#### MATERIAL TO PROCESS:
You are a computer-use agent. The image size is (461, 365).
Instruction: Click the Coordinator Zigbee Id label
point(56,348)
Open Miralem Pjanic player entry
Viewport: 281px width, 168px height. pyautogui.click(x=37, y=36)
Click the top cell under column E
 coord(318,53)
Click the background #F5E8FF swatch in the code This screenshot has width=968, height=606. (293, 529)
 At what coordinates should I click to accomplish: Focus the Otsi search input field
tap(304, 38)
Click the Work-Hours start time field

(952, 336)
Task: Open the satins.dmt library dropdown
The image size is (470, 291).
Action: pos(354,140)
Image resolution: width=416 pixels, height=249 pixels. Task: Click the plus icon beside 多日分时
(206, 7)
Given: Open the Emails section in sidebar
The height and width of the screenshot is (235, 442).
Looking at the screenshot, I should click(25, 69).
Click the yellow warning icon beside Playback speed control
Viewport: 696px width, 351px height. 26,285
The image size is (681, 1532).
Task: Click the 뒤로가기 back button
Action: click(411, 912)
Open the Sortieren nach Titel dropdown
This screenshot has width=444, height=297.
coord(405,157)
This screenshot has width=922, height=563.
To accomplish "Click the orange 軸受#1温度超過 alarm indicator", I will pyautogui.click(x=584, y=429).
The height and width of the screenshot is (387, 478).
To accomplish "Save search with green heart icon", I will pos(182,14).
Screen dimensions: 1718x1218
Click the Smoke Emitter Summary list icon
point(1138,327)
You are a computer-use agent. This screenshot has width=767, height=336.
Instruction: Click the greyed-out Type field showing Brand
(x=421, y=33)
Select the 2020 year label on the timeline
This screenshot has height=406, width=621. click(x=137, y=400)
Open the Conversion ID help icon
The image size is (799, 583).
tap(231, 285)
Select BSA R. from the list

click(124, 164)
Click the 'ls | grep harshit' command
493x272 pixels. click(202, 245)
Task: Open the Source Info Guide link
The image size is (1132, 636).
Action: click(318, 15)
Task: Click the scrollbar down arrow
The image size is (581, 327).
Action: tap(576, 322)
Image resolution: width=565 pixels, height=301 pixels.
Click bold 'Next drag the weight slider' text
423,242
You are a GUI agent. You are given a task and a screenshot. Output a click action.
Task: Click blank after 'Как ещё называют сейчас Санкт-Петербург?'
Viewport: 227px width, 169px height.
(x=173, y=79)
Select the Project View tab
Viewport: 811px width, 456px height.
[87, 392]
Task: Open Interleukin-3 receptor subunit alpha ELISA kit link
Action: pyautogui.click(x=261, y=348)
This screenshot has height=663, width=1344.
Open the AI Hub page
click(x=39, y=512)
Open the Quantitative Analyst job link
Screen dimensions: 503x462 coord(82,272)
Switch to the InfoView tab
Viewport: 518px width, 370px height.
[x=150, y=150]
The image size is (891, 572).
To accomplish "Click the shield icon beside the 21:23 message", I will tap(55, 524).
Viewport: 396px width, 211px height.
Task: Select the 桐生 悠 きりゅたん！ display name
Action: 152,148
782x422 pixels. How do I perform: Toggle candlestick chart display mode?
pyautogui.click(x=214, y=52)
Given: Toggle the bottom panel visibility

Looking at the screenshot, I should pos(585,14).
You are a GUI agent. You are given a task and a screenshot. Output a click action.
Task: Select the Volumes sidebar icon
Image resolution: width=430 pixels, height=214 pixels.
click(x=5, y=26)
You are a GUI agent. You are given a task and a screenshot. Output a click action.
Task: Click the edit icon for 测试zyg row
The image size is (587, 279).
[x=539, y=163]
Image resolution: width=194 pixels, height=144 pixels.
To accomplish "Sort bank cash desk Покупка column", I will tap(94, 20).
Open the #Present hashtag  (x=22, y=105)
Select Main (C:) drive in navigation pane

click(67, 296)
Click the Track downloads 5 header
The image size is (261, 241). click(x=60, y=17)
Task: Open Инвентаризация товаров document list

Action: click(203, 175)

#### OBJECTIVE:
Please rewrite the material above as a JSON list of strings, one string per line, leaving out blank lines.

#### RESPONSE TO THE TASK:
[
  "You are a computer-use agent. The image size is (461, 365).",
  "Instruction: Click the Coordinator Zigbee Id label",
  "point(56,348)",
  "Open Miralem Pjanic player entry",
  "Viewport: 281px width, 168px height. pyautogui.click(x=37, y=36)",
  "Click the top cell under column E",
  " coord(318,53)",
  "Click the background #F5E8FF swatch in the code This screenshot has width=968, height=606. (293, 529)",
  " At what coordinates should I click to accomplish: Focus the Otsi search input field",
  "tap(304, 38)",
  "Click the Work-Hours start time field",
  "(952, 336)",
  "Task: Open the satins.dmt library dropdown",
  "The image size is (470, 291).",
  "Action: pos(354,140)",
  "Image resolution: width=416 pixels, height=249 pixels. Task: Click the plus icon beside 多日分时",
  "(206, 7)",
  "Given: Open the Emails section in sidebar",
  "The height and width of the screenshot is (235, 442).",
  "Looking at the screenshot, I should click(25, 69).",
  "Click the yellow warning icon beside Playback speed control",
  "Viewport: 696px width, 351px height. 26,285",
  "The image size is (681, 1532).",
  "Task: Click the 뒤로가기 back button",
  "Action: click(411, 912)",
  "Open the Sortieren nach Titel dropdown",
  "This screenshot has width=444, height=297.",
  "coord(405,157)",
  "This screenshot has width=922, height=563.",
  "To accomplish \"Click the orange 軸受#1温度超過 alarm indicator\", I will pyautogui.click(x=584, y=429).",
  "The height and width of the screenshot is (387, 478).",
  "To accomplish \"Save search with green heart icon\", I will pos(182,14).",
  "Screen dimensions: 1718x1218",
  "Click the Smoke Emitter Summary list icon",
  "point(1138,327)",
  "You are a computer-use agent. This screenshot has width=767, height=336.",
  "Instruction: Click the greyed-out Type field showing Brand",
  "(x=421, y=33)",
  "Select the 2020 year label on the timeline",
  "This screenshot has height=406, width=621. click(x=137, y=400)",
  "Open the Conversion ID help icon",
  "The image size is (799, 583).",
  "tap(231, 285)",
  "Select BSA R. from the list",
  "click(124, 164)",
  "Click the 'ls | grep harshit' command",
  "493x272 pixels. click(202, 245)",
  "Task: Open the Source Info Guide link",
  "The image size is (1132, 636).",
  "Action: click(318, 15)",
  "Task: Click the scrollbar down arrow",
  "The image size is (581, 327).",
  "Action: tap(576, 322)",
  "Image resolution: width=565 pixels, height=301 pixels.",
  "Click bold 'Next drag the weight slider' text",
  "423,242",
  "You are a GUI agent. You are given a task and a screenshot. Output a click action.",
  "Task: Click blank after 'Как ещё называют сейчас Санкт-Петербург?'",
  "Viewport: 227px width, 169px height.",
  "(x=173, y=79)",
  "Select the Project View tab",
  "Viewport: 811px width, 456px height.",
  "[87, 392]",
  "Task: Open Interleukin-3 receptor subunit alpha ELISA kit link",
  "Action: pyautogui.click(x=261, y=348)",
  "This screenshot has height=663, width=1344.",
  "Open the AI Hub page",
  "click(x=39, y=512)",
  "Open the Quantitative Analyst job link",
  "Screen dimensions: 503x462 coord(82,272)",
  "Switch to the InfoView tab",
  "Viewport: 518px width, 370px height.",
  "[x=150, y=150]",
  "The image size is (891, 572).",
  "To accomplish \"Click the shield icon beside the 21:23 message\", I will tap(55, 524).",
  "Viewport: 396px width, 211px height.",
  "Task: Select the 桐生 悠 きりゅたん！ display name",
  "Action: 152,148",
  "782x422 pixels. How do I perform: Toggle candlestick chart display mode?",
  "pyautogui.click(x=214, y=52)",
  "Given: Toggle the bottom panel visibility",
  "Looking at the screenshot, I should pos(585,14).",
  "You are a GUI agent. You are given a task and a screenshot. Output a click action.",
  "Task: Select the Volumes sidebar icon",
  "Image resolution: width=430 pixels, height=214 pixels.",
  "click(x=5, y=26)",
  "You are a GUI agent. You are given a task and a screenshot. Output a click action.",
  "Task: Click the edit icon for 测试zyg row",
  "The image size is (587, 279).",
  "[x=539, y=163]",
  "Image resolution: width=194 pixels, height=144 pixels.",
  "To accomplish \"Sort bank cash desk Покупка column\", I will tap(94, 20).",
  "Open the #Present hashtag  (x=22, y=105)",
  "Select Main (C:) drive in navigation pane",
  "click(67, 296)",
  "Click the Track downloads 5 header",
  "The image size is (261, 241). click(x=60, y=17)",
  "Task: Open Инвентаризация товаров document list",
  "Action: click(203, 175)"
]